**INSTRUCTIONS FOR THE TASK**
Transcribe exactly everything in the data below from the line containing "679x552 pixels. Task: Click" down to the line containing "Task: Pin Ма Шуан's tile", both lines included and nothing further.

**RECORD EXCERPTS**
---+---

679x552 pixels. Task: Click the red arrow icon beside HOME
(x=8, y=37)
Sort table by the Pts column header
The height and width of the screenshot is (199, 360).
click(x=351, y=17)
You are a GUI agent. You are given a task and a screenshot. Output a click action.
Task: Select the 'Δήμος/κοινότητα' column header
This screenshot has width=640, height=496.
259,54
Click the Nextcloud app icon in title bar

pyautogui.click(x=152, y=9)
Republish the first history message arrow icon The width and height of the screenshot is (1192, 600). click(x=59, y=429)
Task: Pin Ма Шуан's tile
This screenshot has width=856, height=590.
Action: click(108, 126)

---+---

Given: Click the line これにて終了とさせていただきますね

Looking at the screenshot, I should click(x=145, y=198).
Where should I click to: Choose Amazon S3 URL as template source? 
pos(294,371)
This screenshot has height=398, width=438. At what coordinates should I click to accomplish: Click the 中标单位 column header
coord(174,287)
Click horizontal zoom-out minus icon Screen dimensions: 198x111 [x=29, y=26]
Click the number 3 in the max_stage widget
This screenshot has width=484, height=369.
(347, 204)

---+---

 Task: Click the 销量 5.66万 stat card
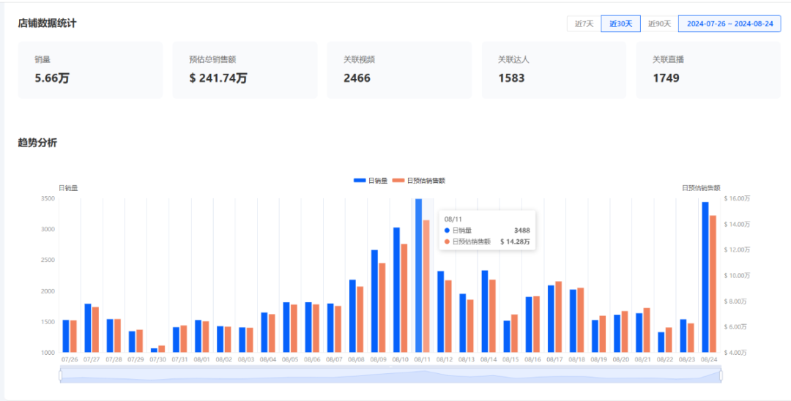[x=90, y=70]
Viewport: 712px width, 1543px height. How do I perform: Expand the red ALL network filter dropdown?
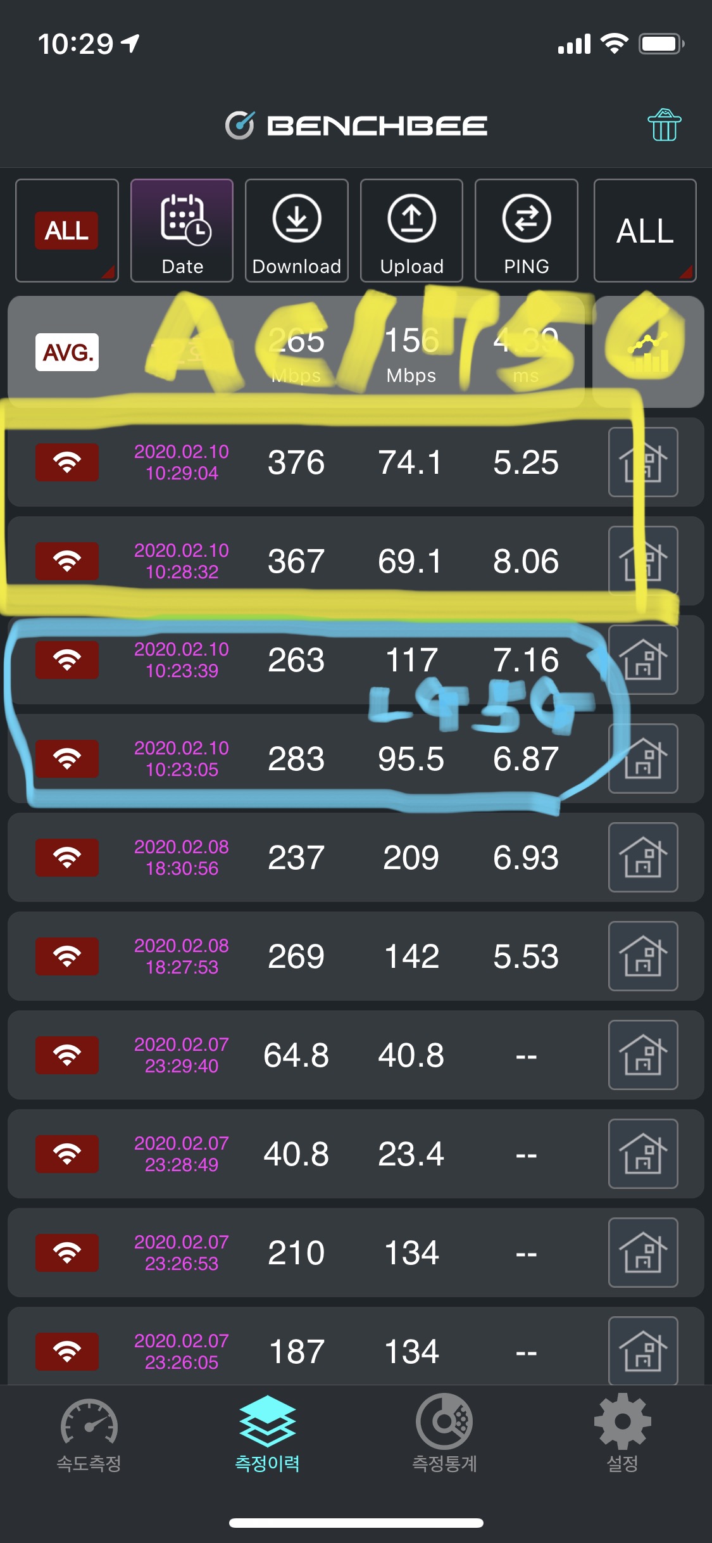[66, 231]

---+---

**WORKED SOLUTION**
679x552 pixels. Task: Click the red arrow icon beside HOME
(x=8, y=37)
Sort table by the Pts column header
The height and width of the screenshot is (199, 360).
click(x=351, y=17)
You are a GUI agent. You are given a task and a screenshot. Output a click action.
Task: Select the 'Δήμος/κοινότητα' column header
This screenshot has width=640, height=496.
259,54
Click the Nextcloud app icon in title bar

pyautogui.click(x=152, y=9)
Republish the first history message arrow icon The width and height of the screenshot is (1192, 600). click(x=59, y=429)
Task: Pin Ма Шуан's tile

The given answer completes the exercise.